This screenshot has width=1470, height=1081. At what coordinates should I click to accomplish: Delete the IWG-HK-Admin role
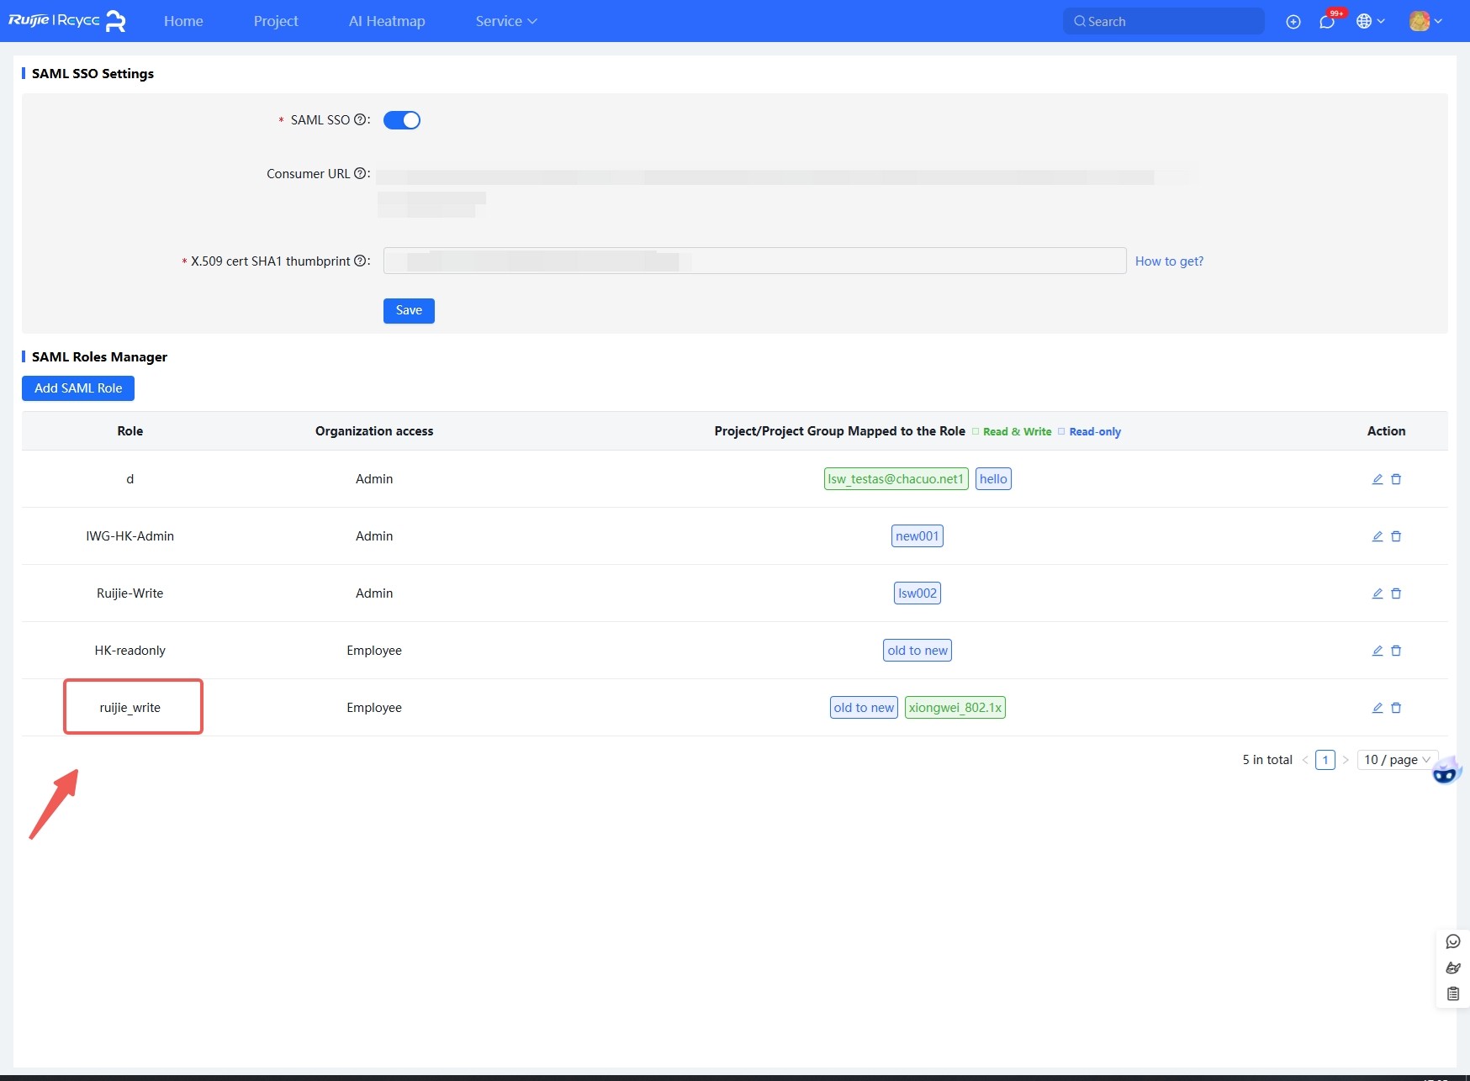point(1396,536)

------------------------------------------------

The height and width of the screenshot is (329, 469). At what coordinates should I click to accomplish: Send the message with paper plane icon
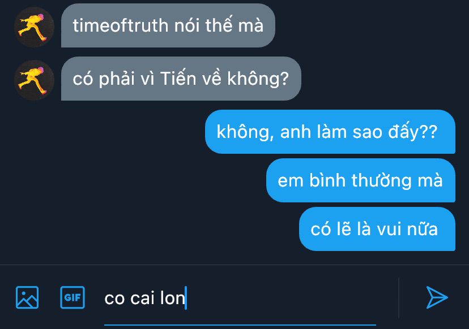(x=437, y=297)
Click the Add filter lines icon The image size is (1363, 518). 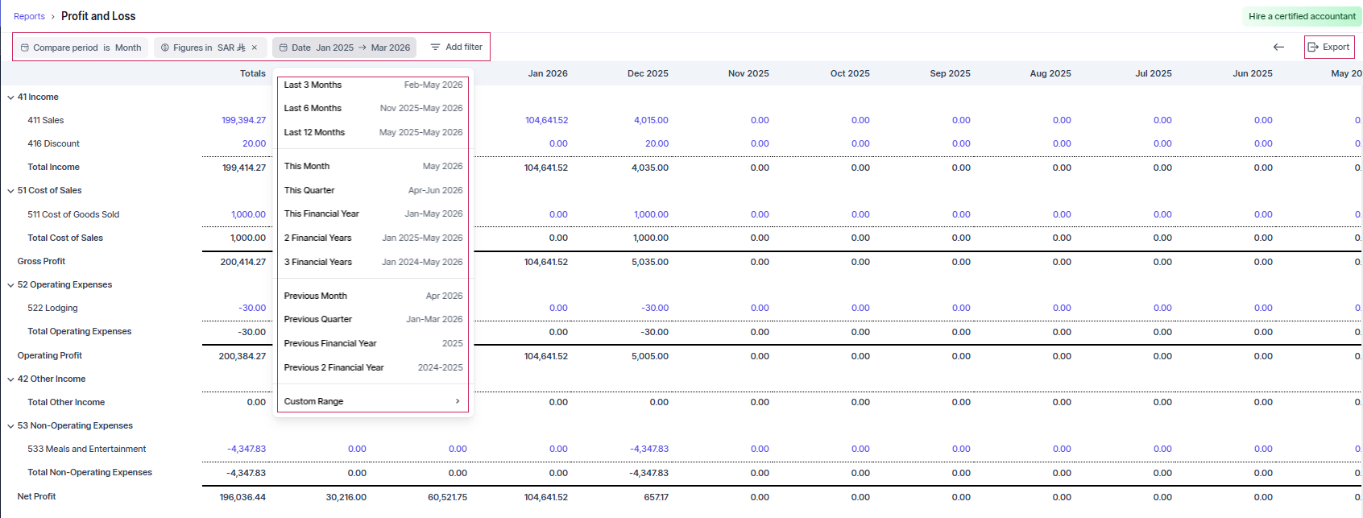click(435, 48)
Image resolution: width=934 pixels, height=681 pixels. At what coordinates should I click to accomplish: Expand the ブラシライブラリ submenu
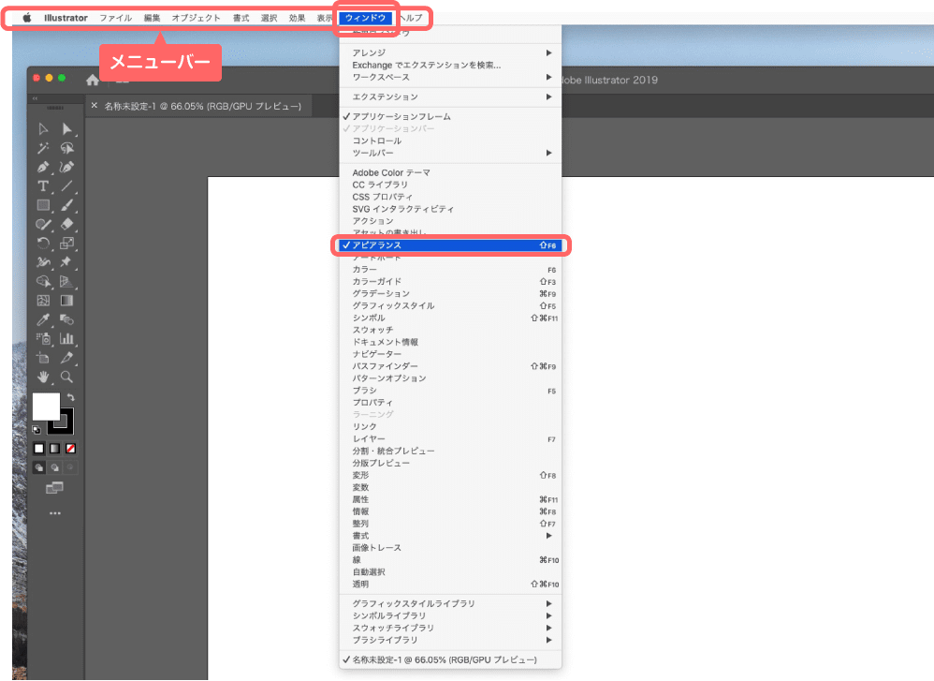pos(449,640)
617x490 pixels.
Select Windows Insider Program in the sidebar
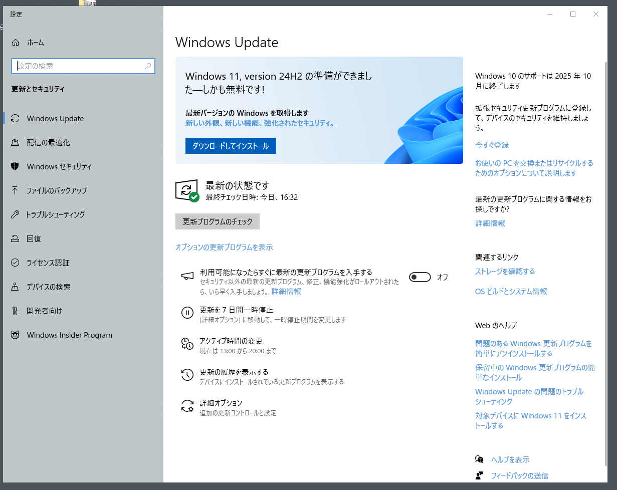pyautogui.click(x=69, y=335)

------------------------------------------------

Give the items from the line containing "Image resolution: width=934" through the line containing "pyautogui.click(x=69, y=335)", inclusive, again with "sidebar" replaced by "navigation pane" and nothing else changed. Leave the pictures out.

Image resolution: width=934 pixels, height=681 pixels. At what coordinates should I click to accomplish: Expand the ブラシライブラリ submenu
pos(449,640)
617x490 pixels.
Select Windows Insider Program in the navigation pane
pyautogui.click(x=69, y=335)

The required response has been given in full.